Step 2: Key Formula or Approach:
The particular integral for an equation of the form $F(D)y = e^{ax}$, where $D = \frac{d}{dx}$, is given by $P.I. = \frac{1}{F(D)}e^{ax}$.
Case 1: If $F(a) \neq 0$, then $P.I. = \frac{1}{F(a)}e^{ax}$.
Case 2: If $F(a) = 0$, and the root 'a' has multiplicity k, then $P.I. = \frac{x^k}{F^{(k)}(a)}e^{ax}$, where $F^{(k)}(a)$ is the k-th derivative of $F(D)$ with respect to D, evaluated at $D=a$. A simpler way is $P.I. = \frac{x^k}{k! G(a)}e^{ax}$ where $F(D) = (D-a)^k G(D)$ and $G(a) \neq 0$.

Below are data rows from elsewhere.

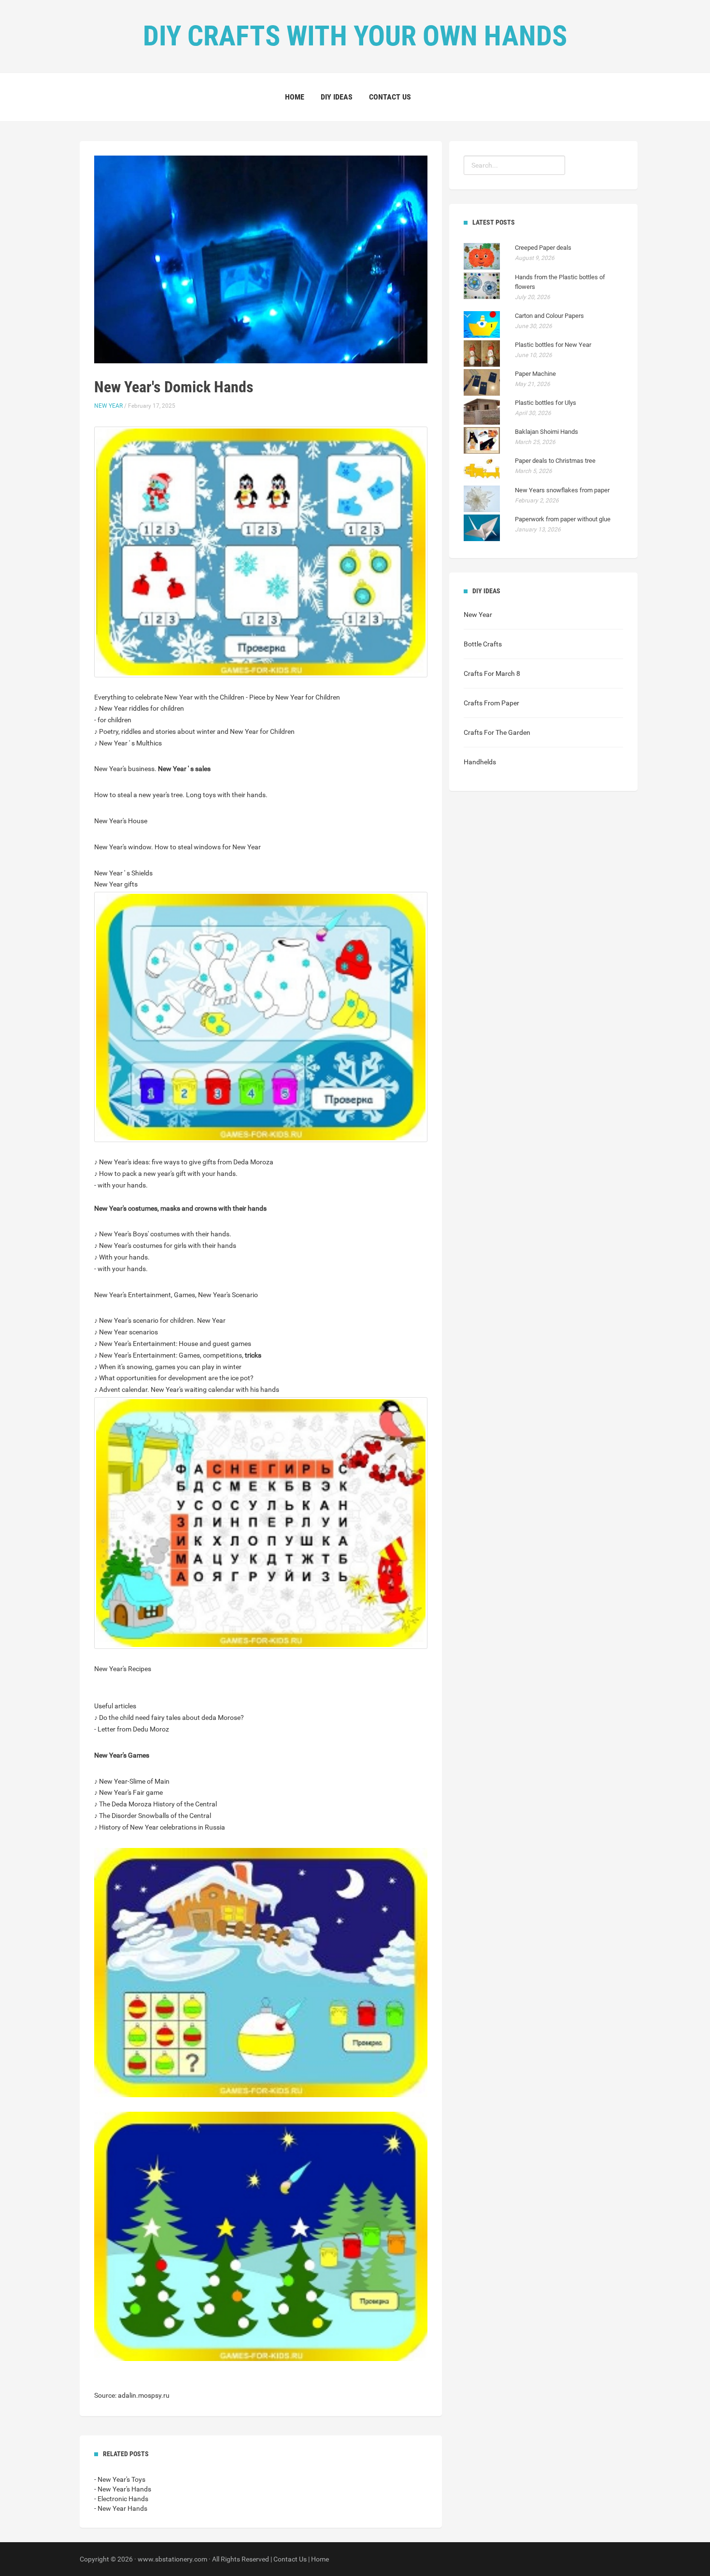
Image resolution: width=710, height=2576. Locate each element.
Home (294, 96)
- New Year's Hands (122, 2489)
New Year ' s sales (184, 769)
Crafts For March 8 (492, 673)
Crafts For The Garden (497, 732)
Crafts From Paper (491, 703)
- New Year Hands (120, 2508)
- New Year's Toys (119, 2479)
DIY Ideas (337, 96)
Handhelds (480, 762)
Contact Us (390, 96)
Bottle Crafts (483, 644)
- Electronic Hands (121, 2499)
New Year (108, 405)
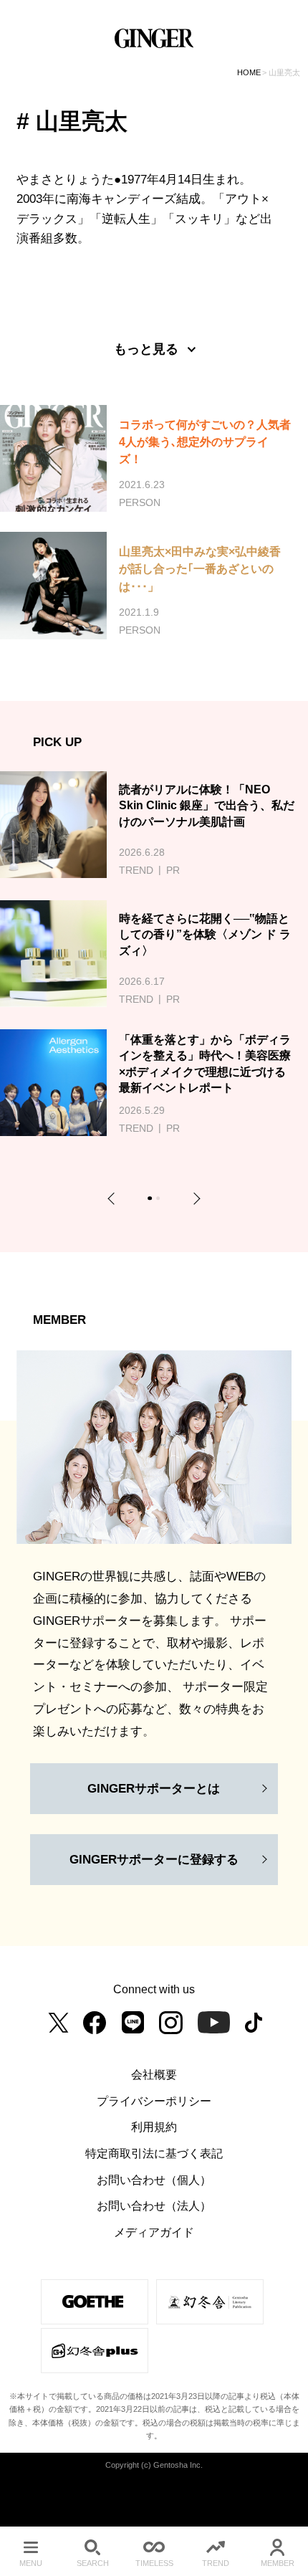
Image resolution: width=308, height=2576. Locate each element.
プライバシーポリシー (154, 2100)
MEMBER (277, 2563)
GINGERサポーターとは (153, 1788)
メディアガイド (154, 2232)
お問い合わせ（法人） (154, 2205)
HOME (249, 72)
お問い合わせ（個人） (154, 2179)
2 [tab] (160, 1200)
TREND (215, 2563)
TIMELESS (154, 2563)
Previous (114, 1198)
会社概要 (154, 2074)
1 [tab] (152, 1200)
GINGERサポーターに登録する (154, 1859)
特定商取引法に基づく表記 (154, 2153)
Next (193, 1198)
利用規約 (154, 2126)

Step 3: Detailed Explanation:
The differential equation is $(D^2 + 3D + 2)y = e^{-2x}$.
The operator is $F(D) = D^2 + 3D + 2$. The right-hand side is of the form $e^{ax}$ with $a = -2$.

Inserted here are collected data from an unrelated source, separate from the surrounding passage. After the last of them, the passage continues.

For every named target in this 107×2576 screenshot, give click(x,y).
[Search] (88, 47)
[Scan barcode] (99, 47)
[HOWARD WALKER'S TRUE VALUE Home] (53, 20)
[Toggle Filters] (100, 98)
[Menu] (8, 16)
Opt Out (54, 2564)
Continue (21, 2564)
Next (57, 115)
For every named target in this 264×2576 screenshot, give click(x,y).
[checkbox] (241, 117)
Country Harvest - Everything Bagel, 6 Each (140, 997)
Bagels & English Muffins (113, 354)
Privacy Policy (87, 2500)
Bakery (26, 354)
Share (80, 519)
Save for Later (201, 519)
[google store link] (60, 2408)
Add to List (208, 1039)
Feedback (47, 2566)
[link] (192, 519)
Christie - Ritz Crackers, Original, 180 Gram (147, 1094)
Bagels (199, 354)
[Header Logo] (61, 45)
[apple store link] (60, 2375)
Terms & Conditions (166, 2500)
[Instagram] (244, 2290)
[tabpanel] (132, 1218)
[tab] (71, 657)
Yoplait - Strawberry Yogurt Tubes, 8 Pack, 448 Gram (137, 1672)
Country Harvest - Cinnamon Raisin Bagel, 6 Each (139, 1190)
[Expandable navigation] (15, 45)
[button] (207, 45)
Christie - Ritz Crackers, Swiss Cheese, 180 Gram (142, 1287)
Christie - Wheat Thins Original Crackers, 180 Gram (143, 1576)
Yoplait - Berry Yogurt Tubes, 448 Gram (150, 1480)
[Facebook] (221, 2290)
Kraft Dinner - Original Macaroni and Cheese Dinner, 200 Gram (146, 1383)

First, let's find the roots of the auxiliary equation $m^2 + 3m + 2 = 0$.
\[ (m+1)(m+2) = 0 \]
The roots are $m=-1$ and $m=-2$.
Now, let's check $F(a) = F(-2)$:
\[ F(-2) = (-2)^2 + 3(-2) + 2 = 4 - 6 + 2 = 0 \]
Since $F(a) = 0$, this is a case of failure (Case 2). The root $a=-2$ is a non-repeated root of the auxiliary equation.
The formula for a single root failure is $P.I. = x \frac{1}{F'(D)}e^{ax}$.
Find the derivative of the operator: $F'(D) = \frac{d}{dD}(D^2 + 3D + 2) = 2D + 3$.
Now evaluate $F'(a) = F'(-2)$:
\[ F'(-2) = 2(-2) + 3 = -4 + 3 = -1 \]
The particular integral is:
\[ P.I. = x \frac{1}{F'(a)} e^{ax} = x \frac{1}{-1} e^{-2x} = -xe^{-2x} \]
Step 4: Final Answer:
The particular integral of the given differential equation is $-xe^{-2x}$. Therefore, option (A) is correct.